Considered changing jobs

For my own part, there was a lot of pondering over whether this was an organization I wanted to join. I’ll be honest and say that I researched several options during this period, but I didn’t find anything that triggered my motivation enough to switch.

I have only worked in relatively small companies in my working life and now I went from 350 in Sbanken to a group with over 10,000 workplaces. The fact that the media almost exclusively had negative articles and features about DNB did not help the motivation that much either. A former colleague of mine had worked at DNB before Sbanken, and chose not to go back because, as he said, “we were proud of our work, we were good colleagues who felt that we created value in the working day and for our customers, but in the media image was only negative. It wore off after a while.”

My own little sunshine story from DNB

But I have my own little sunshine story from DNB and maybe that’s why I still joined this merger. I have been a customer of DNB for almost 20 years and when I got divorced 6 years ago, I had a great desire to take over the detached house we lived in. It would be hard on one income, but thanks to my customer manager at DNB who worked very hard for me, and with the help of my parents to create a rental flat in the basement, that dream became a reality. Other banks just laughed at me when I came and asked for a loan, and they said that if DNB had given me a loan at that interest rate, I would just have to “run and buy”. My customer manager said that they have a great desire in DNB to reach out for customers in such life situations so that the children can keep their home. It is something I am extremely happy about, because six years later I still have the detached house and am doing well thanks to someone fighting a little extra hard for the dream with me.

It’s not perfect, we try and fail like everyone else

So now I’m here – in Norway’s largest bank. I am no longer in the Sbanken division, I have moved to a new position with a new team in the corporate bank. And you know what? Here, too, there are great people who want to create something good for our customers, who want to create well-being together in good teams and who look after each other. It’s not perfect, we try and fail like everyone else, only that here it becomes much more visible because we are Norway’s largest bank.

I have discovered that it IS easier to be a small challenger than the biggest.

It is definitely a transition to go from being employed at the bank with the most satisfied customers, which won customer service and innovation awards to being at the bank that mostly only gets highlighted in the media when there is something negative. I’m not saying we don’t make mistakes, but remember that things are never entirely black and white. DNB also does a lot of great things every year, such as support for keeping one’s home when life suddenly changes, as I experienced.

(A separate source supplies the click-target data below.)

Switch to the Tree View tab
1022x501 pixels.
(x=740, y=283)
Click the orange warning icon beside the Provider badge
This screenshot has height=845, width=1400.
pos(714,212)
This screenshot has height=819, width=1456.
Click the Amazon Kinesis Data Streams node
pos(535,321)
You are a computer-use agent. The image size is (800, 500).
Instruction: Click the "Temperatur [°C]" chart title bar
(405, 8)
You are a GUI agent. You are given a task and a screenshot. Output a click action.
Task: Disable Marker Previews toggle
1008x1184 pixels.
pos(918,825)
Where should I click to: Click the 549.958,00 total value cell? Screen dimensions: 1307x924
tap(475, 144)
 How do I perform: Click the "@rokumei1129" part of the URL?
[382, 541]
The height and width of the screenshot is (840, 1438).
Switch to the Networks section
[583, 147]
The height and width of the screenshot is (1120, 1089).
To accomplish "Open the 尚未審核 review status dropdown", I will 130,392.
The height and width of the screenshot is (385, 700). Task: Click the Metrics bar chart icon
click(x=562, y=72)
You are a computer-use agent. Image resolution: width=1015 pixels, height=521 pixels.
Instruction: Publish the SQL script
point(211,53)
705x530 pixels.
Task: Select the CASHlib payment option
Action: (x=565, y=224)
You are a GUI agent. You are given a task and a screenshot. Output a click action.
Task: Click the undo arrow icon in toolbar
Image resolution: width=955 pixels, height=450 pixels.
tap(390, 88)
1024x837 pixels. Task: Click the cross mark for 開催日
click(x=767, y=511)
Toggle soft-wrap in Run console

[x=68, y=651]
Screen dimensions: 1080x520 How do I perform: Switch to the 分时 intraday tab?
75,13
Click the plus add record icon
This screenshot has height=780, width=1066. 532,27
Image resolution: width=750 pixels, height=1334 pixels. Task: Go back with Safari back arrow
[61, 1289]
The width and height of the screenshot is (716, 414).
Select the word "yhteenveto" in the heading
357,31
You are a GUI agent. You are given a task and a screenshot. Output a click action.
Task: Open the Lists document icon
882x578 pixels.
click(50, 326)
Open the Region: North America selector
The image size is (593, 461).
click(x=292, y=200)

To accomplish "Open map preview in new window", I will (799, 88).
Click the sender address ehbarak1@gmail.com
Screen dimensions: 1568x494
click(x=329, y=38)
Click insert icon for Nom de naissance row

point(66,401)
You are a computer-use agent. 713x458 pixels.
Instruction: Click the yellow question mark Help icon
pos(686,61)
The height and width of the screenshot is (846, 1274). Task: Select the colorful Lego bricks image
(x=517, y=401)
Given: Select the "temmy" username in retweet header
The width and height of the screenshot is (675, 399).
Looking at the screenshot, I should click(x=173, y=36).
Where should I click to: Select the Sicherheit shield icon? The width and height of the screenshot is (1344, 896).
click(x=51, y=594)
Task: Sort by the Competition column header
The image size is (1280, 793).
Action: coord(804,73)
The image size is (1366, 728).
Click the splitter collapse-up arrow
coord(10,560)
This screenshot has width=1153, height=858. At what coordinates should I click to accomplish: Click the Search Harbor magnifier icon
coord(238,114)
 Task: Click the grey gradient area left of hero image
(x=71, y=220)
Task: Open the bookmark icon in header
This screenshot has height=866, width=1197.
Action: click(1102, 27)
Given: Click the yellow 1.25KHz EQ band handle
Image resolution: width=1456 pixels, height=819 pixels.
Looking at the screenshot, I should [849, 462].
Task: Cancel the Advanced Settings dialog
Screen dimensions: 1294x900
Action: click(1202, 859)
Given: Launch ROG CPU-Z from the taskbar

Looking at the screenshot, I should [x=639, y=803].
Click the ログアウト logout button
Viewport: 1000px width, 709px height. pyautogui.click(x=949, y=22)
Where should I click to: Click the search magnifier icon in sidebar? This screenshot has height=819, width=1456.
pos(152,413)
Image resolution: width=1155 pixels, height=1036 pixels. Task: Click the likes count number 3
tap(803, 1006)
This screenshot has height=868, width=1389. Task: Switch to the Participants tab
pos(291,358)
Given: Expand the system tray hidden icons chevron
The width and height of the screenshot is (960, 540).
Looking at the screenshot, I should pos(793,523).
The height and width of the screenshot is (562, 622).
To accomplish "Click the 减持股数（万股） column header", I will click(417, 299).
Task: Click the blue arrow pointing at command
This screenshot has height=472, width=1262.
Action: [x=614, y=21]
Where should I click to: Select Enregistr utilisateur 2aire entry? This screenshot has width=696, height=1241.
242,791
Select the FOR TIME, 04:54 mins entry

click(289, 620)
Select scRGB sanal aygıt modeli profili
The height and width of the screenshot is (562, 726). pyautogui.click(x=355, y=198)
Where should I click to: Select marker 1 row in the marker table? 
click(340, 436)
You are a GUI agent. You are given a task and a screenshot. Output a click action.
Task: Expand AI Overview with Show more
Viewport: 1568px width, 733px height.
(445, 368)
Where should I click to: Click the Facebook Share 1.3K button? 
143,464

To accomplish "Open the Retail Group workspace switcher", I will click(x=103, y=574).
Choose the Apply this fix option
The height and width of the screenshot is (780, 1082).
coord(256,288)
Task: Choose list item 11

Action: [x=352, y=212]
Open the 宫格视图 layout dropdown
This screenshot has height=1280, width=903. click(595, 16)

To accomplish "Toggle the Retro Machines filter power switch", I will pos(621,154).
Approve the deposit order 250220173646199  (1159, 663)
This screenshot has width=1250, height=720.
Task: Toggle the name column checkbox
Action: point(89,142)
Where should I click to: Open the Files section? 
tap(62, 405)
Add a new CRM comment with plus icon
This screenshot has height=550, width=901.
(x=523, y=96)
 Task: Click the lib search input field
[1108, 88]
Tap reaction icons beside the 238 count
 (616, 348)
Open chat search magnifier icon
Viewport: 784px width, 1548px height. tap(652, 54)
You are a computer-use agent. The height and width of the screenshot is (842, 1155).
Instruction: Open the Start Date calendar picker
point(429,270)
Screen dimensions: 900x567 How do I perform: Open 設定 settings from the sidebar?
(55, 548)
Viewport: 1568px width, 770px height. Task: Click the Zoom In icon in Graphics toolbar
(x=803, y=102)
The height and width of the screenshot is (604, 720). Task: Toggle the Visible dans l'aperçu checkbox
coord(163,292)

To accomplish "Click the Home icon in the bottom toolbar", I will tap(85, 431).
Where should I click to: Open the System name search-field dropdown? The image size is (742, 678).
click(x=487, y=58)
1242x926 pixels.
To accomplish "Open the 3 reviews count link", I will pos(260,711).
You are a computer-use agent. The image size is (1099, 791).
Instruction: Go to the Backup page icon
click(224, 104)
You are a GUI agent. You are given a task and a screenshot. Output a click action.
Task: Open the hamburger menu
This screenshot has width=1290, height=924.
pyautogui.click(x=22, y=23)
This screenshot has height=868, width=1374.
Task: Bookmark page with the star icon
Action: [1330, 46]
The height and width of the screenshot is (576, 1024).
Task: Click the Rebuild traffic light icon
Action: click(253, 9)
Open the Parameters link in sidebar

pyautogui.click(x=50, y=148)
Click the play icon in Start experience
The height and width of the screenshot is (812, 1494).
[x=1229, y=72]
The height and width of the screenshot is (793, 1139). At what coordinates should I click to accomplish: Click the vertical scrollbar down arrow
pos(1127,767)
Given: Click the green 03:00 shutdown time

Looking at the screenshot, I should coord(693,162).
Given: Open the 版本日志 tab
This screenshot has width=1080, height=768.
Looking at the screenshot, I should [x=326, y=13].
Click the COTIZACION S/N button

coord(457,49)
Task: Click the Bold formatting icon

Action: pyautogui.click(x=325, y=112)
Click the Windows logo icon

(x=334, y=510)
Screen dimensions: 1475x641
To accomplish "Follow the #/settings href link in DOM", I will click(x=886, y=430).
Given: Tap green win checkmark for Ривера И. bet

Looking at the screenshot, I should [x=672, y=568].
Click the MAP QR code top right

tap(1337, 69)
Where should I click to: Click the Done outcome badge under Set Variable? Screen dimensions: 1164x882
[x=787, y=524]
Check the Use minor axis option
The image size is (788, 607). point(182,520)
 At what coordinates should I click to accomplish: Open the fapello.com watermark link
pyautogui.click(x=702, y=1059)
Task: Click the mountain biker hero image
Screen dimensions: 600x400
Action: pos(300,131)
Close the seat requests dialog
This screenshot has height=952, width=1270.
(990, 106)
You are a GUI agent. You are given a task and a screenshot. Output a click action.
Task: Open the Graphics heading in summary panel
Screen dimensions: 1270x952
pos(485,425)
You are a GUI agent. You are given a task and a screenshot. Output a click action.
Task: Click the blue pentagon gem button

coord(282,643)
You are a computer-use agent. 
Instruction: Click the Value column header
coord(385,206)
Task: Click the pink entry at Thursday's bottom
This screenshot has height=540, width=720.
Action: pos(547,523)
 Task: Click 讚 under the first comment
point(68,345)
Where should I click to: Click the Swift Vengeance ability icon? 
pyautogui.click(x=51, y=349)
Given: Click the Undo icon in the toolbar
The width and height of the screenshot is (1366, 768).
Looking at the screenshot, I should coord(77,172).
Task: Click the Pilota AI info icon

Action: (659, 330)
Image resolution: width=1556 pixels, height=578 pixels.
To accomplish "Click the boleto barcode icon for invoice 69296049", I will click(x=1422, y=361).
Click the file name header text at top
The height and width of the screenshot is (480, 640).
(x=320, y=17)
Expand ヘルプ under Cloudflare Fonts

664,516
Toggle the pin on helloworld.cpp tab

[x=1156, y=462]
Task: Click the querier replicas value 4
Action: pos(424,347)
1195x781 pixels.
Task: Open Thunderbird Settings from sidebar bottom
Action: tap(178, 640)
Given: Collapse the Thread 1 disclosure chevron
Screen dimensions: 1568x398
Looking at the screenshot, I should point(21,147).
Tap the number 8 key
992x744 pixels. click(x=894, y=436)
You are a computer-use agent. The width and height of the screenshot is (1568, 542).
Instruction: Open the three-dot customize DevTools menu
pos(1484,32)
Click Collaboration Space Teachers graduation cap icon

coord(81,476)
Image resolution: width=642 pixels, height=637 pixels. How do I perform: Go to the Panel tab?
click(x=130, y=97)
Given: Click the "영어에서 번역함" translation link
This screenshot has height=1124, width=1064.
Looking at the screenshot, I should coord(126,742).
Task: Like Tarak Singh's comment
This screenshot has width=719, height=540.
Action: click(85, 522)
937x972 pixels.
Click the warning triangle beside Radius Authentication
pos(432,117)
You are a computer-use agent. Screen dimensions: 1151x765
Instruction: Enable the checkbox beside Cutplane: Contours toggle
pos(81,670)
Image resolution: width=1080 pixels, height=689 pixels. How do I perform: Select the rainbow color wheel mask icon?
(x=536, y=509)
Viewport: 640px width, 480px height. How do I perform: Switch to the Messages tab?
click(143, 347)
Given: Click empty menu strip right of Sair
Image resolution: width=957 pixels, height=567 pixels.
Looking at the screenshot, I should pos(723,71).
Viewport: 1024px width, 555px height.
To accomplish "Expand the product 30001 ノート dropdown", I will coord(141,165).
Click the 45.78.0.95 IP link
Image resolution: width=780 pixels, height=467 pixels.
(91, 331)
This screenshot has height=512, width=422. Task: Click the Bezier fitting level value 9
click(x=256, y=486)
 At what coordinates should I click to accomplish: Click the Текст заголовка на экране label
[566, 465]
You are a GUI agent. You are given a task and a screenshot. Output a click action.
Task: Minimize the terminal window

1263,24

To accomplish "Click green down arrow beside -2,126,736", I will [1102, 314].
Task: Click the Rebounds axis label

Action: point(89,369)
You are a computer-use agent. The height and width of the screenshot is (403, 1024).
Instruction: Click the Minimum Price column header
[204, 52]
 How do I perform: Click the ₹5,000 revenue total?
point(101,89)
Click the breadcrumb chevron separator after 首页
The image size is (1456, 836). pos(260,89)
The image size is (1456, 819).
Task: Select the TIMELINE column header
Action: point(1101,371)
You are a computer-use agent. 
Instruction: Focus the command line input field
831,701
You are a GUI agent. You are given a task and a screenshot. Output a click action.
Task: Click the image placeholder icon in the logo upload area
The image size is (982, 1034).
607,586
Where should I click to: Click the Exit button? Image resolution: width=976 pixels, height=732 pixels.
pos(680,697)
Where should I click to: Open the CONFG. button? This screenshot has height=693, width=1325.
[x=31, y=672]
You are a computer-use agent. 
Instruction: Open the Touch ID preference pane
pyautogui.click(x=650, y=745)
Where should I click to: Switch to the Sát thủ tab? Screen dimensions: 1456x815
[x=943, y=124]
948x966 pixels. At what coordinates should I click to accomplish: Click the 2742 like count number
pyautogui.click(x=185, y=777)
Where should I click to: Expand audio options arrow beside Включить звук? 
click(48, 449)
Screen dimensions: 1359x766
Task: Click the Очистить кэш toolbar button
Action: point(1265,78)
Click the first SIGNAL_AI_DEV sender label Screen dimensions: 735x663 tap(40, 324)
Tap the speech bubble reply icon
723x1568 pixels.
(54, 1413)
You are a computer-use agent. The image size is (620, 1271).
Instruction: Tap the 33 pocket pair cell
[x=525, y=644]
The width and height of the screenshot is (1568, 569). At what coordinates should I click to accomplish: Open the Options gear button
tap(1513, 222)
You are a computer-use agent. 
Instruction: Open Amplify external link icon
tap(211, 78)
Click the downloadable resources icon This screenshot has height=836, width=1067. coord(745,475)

Promise to ask, fail, challenge change and speak your mind

Sbanken’s values ​​are not as different from DNB’s as I thought either. I have always been particularly enthusiastic about the value “friendly rebel” and it is probably something I will always take with me. It is about having respect for history, but daring to challenge, and never accepting answers such as “this is how it has always been”. I see many similarities between this value and DNB’s value “curious”, and so far I feel that I get to be both a friendly rebel and a curious person at DNB.

It is allowed to ask questions, make mistakes, challenge change and, not least, speak your mind.

There are elementary things that must be in place for me to feel comfortable in a workplace. So now I’m no longer a Sbanker, although a small part of me will probably always feel like one. I have become a DNBer and I am happy to say that I am still proud of my workplace and the nice people I am lucky enough to work with every day.